Now if you are a stickler for a straight bed, this is the point you would carefully mark off your area, stake it and tie string around the stakes to create the shape bed you desire.......I don't have the time or patience for that. I eyeball the size and attempt to make it close to the size of the bed next to it. It is not an exact science. But you know what? The dirt still works the same, and it gives my garden a rustic look (that's my story and I'm sticking to it). So anyway, my first step is to dig a trench the depth and width of a shovel, and the length you desire, As you dig you will remove the dirt to either a waiting wheelbarrow or tarp placed on the ground. You will use this dirt later in your bed.

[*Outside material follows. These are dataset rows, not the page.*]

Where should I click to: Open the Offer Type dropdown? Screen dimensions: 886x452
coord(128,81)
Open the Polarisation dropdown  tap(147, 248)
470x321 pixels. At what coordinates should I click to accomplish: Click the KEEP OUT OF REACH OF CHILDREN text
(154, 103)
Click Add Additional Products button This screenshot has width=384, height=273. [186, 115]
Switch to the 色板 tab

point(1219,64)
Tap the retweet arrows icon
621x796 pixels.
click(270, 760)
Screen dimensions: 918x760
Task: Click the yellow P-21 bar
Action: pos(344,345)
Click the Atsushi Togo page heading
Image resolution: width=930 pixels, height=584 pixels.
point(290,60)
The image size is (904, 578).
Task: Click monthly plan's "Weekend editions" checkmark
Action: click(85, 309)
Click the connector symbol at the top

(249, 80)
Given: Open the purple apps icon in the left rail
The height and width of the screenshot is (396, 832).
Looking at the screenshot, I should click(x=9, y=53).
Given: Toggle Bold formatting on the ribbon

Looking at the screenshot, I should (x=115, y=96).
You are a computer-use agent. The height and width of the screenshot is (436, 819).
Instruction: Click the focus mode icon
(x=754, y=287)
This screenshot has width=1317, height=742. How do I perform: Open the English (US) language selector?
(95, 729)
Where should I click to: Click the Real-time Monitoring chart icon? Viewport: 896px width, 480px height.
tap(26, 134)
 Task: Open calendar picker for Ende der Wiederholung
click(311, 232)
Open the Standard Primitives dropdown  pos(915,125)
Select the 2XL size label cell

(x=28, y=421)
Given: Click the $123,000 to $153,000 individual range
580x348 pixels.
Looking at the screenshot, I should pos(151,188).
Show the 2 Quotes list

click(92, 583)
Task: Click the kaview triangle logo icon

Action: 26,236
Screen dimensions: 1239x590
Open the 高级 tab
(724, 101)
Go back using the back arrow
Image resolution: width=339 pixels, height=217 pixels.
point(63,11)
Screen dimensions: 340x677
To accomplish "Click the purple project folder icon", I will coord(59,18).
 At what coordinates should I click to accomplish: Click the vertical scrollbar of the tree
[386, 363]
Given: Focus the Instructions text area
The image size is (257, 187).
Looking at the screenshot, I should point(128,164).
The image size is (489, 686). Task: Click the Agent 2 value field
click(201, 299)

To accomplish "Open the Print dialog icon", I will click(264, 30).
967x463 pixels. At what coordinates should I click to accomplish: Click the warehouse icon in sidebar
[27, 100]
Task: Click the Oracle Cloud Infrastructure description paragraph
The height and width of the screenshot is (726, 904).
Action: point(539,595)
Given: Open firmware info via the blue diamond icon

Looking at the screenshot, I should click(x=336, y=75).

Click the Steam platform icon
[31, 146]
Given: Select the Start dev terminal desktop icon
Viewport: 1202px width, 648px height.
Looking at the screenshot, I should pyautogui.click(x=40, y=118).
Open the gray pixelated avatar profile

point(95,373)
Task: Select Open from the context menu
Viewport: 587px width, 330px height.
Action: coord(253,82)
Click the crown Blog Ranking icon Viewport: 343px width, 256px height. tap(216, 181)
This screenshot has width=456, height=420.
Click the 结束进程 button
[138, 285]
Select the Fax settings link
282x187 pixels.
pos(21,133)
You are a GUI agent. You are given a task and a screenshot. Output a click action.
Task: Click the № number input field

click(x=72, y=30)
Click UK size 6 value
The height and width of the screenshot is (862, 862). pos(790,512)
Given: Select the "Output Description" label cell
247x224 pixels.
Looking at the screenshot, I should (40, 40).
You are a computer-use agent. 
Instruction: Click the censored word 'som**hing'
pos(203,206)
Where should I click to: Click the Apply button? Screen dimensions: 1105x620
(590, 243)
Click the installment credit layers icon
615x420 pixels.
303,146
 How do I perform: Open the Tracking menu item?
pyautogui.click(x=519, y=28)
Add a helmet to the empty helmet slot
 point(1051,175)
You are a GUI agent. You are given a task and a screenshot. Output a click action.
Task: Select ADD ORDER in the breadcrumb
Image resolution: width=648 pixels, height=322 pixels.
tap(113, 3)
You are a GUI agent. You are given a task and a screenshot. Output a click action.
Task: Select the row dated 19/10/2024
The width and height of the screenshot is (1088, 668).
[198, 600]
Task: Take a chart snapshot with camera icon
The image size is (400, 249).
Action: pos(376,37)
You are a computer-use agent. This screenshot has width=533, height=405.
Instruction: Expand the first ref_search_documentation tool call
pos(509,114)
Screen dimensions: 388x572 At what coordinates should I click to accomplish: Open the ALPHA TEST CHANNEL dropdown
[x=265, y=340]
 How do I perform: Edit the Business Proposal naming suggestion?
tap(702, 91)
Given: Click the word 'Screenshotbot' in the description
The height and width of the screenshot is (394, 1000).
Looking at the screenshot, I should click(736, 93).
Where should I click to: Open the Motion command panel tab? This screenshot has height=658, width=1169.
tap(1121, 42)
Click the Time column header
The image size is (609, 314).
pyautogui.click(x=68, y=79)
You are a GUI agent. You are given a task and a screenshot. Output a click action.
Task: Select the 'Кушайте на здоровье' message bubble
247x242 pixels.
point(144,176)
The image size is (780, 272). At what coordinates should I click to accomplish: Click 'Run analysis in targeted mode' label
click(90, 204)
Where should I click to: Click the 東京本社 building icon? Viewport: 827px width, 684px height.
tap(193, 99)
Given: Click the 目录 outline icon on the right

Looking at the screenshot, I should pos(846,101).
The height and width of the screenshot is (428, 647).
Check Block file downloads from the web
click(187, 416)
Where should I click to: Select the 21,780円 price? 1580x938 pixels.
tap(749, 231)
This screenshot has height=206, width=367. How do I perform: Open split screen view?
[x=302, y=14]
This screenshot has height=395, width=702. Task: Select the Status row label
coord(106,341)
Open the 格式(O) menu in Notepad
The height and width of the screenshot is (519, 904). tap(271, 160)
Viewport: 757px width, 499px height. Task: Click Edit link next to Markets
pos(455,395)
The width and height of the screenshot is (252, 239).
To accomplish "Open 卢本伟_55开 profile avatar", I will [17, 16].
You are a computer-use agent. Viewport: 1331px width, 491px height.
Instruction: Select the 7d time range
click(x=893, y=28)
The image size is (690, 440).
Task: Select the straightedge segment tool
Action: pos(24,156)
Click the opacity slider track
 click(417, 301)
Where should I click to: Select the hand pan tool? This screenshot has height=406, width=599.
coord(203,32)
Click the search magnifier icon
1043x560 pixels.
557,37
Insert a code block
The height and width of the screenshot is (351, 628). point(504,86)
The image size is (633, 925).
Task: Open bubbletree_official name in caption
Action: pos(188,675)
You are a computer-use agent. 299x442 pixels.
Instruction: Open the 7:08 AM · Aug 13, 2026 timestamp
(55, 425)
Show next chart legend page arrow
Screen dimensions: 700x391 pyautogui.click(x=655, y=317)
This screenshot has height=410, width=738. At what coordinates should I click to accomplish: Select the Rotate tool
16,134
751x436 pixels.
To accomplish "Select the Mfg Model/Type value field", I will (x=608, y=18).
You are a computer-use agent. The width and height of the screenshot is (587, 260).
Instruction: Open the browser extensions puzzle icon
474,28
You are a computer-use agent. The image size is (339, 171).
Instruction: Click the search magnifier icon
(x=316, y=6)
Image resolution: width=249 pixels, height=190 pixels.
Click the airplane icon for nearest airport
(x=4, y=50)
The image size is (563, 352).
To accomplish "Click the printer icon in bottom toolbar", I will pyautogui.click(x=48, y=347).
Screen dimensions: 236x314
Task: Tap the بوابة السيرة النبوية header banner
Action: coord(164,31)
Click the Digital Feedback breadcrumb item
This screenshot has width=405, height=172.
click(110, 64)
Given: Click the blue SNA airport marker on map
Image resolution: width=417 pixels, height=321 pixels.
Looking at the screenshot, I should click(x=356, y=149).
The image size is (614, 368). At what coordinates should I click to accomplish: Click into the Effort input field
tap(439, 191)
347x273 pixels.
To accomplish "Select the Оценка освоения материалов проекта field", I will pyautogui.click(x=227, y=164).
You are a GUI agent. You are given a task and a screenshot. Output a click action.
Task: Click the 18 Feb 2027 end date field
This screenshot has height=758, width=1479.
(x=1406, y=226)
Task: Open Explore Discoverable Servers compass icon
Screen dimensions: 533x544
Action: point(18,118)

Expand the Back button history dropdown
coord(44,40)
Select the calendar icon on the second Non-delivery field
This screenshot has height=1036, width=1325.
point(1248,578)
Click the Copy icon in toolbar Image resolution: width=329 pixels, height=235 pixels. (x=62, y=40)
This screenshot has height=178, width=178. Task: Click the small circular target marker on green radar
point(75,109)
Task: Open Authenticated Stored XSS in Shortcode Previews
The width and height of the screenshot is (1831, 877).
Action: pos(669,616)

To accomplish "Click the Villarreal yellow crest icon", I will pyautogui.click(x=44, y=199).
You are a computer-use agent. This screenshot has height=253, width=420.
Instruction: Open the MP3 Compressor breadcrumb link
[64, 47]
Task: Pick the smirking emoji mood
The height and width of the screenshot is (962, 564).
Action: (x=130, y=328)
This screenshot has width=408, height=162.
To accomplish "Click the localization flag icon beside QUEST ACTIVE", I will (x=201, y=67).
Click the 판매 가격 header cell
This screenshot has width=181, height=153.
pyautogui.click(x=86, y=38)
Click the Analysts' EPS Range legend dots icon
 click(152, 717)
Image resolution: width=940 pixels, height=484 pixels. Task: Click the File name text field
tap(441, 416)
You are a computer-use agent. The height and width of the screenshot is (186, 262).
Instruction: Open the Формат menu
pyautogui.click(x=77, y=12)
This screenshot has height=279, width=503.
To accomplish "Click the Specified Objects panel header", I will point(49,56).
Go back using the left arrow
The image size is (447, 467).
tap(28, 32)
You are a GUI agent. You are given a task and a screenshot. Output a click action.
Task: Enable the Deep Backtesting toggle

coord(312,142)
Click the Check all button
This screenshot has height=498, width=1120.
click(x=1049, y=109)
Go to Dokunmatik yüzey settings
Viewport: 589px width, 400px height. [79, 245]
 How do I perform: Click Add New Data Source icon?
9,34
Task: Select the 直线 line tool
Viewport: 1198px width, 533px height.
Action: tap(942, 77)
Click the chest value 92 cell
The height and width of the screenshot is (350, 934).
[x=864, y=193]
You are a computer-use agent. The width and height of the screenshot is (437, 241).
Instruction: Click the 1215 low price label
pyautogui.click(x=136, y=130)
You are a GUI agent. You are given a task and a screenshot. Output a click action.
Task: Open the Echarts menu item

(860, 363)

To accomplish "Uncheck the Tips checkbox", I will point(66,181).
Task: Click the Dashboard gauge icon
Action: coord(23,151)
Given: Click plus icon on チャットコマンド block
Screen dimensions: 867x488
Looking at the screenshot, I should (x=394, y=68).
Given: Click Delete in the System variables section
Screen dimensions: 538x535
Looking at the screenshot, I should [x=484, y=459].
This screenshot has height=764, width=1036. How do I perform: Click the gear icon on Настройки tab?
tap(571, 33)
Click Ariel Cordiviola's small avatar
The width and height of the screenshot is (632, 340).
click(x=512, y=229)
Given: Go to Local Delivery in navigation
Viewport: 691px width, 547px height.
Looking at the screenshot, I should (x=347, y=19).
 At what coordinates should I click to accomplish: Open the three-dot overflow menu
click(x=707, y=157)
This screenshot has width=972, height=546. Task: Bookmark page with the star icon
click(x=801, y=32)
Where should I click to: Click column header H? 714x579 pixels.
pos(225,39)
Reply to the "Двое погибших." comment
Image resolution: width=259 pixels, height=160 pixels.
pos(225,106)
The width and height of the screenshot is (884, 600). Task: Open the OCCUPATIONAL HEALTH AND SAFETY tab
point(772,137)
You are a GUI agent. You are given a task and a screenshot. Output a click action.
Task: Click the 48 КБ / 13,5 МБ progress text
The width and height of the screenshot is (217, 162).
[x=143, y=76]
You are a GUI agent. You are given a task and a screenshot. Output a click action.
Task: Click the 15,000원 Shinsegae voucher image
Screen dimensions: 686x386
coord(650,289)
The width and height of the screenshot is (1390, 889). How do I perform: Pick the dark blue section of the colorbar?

Once your first trench is done, you move over a little and begin digging another trench with your shovel edge slightly overlapping the side of the first trench. As you dig this time, you will turn the dirt into the first trench, filling it as you go. Now would be the time to break up any clumps of dirt with your shovel or cultivator. Kinda hard to tell with this picture,but what you see below is the new trench to your left just getting started and the loose dirt in the first trench to your right.
Disclaimer*** you will burn calories. Keep digging trenches, filling the previous trench as you go til you get your bed the width you like. I usually do about 4 trenches. But wait! Your last trench has no dirt! Never fear! That is what the dirt from your first trench is for! Yay! Problem solved! What you see in the above picture is a bed I currently have in progress. Below is an example of a bed I have finished.
Once I finish this last bed all I will need to do is cultivate three rows from last year and I will be ready to plant corn which is my last thing to get in the garden. If I can do this, I will have put my garden in this year without the use of a tiller which means NO GAS USE! I hope this post has been helpful. Go dig up something! Who needs a gym when you have a shovel!